Create a pipeline based on the regression and inference task and the inference processor.

Note

You must replace the value of the model_id parameter in the following command with the value that you obtained in the preceding step.

PUT _ingest/pipeline/flight_flightDelayMin_predict
{
  "description": "Predict the number of minutes of delay for each flight",
  "processors": [
    {
      "inference": {
        "model_id": "flightDelayMin_job-168609891****",
        "inference_config": {
          "regression": {}
        },
        "field_map": {},
        "tag": "flightDelayMin_prediction"
      }
    }
  ]
}

Perform data analysis and prediction on the FlightDelayMin variable based on data in the kibana_sample_data_flights index.

POST _ingest/pipeline/flight_flightDelayMin_predict/_simulate
{
  "docs": [
    {
      "_source": {
        "FlightNum": "EDGSV3T",
        "DestCountry": "CN",
        "OriginWeather": "Damaging Wind",
        "OriginCityName": "Durban",
        "AvgTicketPrice": 1065.7037805199147,
        "DistanceMiles": 7273.460817641552,
        "FlightDelay": true,
        "DestWeather": "Rain",
        "Dest": "Shanghai Pudong International Airport",
        "FlightDelayType": "Carrier Delay",
        "OriginCountry": "ZA",
        "dayOfWeek": 5,
        "DistanceKilometers": 11705.500526106527,
        "timestamp": "2023-06-03T09:34:00",
        "DestLocation": {
          "lat": "31.14340019",
          "lon": "121.8050003"
        },
        "DestAirportID": "PVG",
        "Carrier": "Kibana Airlines",
        "Cancelled": false,
        "FlightTimeMin": 881.1071804361806,
        "Origin": "King Shaka International Airport",
        "OriginLocation": {
          "lat": "-29.61444444",
          "lon": "31.11972222"
        },
        "DestRegion": "SE-BD",
        "OriginAirportID": "DUR",
        "OriginRegion": "SE-BD",
        "DestCityName": "Shanghai",
        "FlightTimeHour": 14.685119673936343,
        "FlightDelayMin": 45
      }
    }
  ]
}

The following figure shows the result.

The actual value of the FlightDelayMin variable is 45 minutes.
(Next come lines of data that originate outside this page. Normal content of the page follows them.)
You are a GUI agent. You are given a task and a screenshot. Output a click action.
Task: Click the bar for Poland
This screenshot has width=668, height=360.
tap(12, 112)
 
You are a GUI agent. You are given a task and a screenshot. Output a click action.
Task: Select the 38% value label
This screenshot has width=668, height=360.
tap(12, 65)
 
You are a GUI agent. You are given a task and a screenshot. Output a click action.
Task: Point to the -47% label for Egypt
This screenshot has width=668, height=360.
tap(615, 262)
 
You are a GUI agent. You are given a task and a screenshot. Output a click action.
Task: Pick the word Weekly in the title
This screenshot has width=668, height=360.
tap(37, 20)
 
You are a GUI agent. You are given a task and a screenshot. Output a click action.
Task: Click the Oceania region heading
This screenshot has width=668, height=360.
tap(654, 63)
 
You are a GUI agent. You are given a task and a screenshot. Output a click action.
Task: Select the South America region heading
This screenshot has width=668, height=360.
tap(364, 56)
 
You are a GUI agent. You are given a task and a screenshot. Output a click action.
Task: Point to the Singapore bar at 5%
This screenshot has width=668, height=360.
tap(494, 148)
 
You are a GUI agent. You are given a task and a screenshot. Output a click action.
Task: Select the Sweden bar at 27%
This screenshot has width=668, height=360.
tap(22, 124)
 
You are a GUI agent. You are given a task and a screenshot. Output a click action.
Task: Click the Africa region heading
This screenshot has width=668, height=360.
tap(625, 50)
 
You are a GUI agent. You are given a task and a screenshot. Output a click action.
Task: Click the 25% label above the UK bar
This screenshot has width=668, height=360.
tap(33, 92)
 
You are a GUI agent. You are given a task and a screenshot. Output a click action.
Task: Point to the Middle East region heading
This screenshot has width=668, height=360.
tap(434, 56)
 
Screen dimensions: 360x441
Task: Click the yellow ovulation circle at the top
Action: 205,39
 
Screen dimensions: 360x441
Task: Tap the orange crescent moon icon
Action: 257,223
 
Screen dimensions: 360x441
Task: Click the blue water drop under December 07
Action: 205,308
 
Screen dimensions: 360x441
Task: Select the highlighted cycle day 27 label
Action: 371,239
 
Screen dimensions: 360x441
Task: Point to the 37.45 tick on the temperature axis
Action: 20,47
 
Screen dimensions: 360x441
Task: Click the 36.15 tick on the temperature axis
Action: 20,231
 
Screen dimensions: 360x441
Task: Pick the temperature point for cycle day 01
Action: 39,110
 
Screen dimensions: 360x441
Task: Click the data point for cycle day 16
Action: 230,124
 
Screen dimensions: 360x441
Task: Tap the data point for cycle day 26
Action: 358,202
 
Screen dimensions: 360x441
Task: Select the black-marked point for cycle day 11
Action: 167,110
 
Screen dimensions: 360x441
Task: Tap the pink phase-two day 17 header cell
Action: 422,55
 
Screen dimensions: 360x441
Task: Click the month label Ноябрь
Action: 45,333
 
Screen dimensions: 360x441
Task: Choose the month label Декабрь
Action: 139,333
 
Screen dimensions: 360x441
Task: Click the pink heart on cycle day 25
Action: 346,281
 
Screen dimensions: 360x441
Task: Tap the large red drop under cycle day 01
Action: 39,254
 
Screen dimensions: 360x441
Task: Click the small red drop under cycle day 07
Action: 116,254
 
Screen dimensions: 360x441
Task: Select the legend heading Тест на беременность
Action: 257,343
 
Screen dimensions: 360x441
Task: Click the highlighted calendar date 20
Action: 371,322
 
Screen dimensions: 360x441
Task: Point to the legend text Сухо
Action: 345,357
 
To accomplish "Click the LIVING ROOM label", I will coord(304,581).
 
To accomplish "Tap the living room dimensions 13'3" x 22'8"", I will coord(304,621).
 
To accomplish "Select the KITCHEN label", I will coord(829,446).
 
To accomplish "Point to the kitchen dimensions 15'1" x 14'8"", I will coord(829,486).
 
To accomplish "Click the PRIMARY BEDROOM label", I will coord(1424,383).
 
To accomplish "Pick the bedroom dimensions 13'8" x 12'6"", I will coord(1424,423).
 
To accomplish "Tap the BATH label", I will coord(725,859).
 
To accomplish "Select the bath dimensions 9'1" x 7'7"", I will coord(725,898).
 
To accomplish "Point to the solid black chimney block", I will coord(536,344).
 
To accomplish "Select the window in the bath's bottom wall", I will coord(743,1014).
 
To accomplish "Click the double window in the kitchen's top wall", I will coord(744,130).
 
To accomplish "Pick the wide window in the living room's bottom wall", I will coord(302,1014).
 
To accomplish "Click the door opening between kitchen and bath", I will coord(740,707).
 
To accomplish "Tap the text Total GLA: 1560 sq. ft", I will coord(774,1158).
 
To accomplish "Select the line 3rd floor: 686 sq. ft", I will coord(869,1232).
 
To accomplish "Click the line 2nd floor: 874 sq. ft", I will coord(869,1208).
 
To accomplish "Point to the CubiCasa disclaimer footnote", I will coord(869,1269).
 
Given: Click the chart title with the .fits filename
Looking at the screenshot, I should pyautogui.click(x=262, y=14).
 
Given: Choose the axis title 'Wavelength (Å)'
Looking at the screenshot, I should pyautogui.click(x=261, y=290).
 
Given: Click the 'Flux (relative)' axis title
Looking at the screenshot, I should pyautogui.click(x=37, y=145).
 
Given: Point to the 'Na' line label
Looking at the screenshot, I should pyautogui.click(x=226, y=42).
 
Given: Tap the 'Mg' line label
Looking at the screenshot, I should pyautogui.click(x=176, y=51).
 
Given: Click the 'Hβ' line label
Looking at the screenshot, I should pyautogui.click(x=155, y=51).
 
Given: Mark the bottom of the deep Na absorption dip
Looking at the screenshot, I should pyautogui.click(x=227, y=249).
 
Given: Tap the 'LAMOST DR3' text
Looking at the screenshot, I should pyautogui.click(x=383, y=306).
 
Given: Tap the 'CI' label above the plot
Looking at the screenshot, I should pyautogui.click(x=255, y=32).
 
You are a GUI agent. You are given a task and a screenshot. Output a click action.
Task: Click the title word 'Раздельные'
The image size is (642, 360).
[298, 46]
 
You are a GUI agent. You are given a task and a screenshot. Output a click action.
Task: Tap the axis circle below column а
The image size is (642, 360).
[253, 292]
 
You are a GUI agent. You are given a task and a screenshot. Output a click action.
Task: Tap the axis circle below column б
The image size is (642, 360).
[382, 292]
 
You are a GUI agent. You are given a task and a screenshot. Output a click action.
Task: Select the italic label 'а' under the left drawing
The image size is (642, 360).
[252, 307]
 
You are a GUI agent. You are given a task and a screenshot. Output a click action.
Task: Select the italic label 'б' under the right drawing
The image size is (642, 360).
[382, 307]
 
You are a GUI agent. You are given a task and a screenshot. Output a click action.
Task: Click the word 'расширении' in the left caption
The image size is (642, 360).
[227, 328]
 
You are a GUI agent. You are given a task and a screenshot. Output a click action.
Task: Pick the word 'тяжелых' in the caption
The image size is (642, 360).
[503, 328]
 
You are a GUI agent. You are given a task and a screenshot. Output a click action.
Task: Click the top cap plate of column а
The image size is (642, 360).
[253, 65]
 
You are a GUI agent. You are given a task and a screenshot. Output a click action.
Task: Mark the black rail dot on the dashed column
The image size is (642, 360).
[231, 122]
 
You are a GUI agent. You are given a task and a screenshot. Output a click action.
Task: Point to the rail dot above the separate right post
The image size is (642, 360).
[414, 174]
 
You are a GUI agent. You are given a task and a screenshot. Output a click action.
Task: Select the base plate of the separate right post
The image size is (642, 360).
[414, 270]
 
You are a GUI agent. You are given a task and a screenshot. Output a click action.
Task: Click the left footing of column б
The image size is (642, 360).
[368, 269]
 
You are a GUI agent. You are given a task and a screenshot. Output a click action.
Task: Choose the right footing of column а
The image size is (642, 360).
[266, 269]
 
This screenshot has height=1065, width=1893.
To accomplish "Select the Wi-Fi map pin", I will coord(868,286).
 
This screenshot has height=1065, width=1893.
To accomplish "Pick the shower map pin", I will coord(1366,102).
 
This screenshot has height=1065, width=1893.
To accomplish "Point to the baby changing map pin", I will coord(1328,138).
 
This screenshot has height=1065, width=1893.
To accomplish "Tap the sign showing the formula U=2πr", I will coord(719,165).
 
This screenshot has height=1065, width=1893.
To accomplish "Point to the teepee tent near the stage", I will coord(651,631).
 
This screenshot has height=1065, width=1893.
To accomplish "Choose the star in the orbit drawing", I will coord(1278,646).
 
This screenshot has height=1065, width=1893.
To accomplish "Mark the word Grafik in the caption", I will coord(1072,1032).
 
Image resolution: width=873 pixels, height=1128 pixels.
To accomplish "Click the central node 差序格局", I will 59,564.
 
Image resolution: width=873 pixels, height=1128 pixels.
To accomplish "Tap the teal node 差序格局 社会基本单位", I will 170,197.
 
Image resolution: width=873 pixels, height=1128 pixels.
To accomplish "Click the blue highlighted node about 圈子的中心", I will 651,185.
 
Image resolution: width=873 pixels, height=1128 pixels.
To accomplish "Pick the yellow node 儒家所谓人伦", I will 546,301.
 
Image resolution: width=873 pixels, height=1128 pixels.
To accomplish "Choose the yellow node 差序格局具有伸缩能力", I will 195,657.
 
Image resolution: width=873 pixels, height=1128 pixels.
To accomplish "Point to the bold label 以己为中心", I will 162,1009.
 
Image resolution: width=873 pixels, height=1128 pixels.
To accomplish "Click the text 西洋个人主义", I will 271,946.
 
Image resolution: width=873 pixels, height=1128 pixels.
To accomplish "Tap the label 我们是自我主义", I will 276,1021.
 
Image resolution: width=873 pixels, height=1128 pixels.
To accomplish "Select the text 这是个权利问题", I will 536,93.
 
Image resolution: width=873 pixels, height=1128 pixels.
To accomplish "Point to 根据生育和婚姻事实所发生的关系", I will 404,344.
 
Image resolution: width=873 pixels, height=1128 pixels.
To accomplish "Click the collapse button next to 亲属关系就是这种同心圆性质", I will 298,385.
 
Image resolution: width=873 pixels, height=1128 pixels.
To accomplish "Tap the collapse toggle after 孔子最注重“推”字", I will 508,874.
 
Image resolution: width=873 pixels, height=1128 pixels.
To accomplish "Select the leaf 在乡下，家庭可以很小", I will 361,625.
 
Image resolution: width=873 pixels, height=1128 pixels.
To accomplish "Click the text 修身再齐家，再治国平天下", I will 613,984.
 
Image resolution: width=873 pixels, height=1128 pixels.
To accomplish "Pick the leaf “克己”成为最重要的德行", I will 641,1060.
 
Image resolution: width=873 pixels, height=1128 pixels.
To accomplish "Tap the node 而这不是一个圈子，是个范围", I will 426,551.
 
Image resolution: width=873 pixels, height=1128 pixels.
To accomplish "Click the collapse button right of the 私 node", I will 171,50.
The value of the FlightDelayMin_prediction variable obtained in the prediction is 50.28 minutes, which is close to the actual value.

The feature_importance parameter returns the top five factors that most significantly affect the prediction result of flight delays: FlightTimeMin, DistanceKilometers, DistanceMiles, OriginAirportID, and FlightTimeHour. You can change the values of these factors to obtain different prediction results. This way, the task can predict the delay time of each flight in a more accurate manner.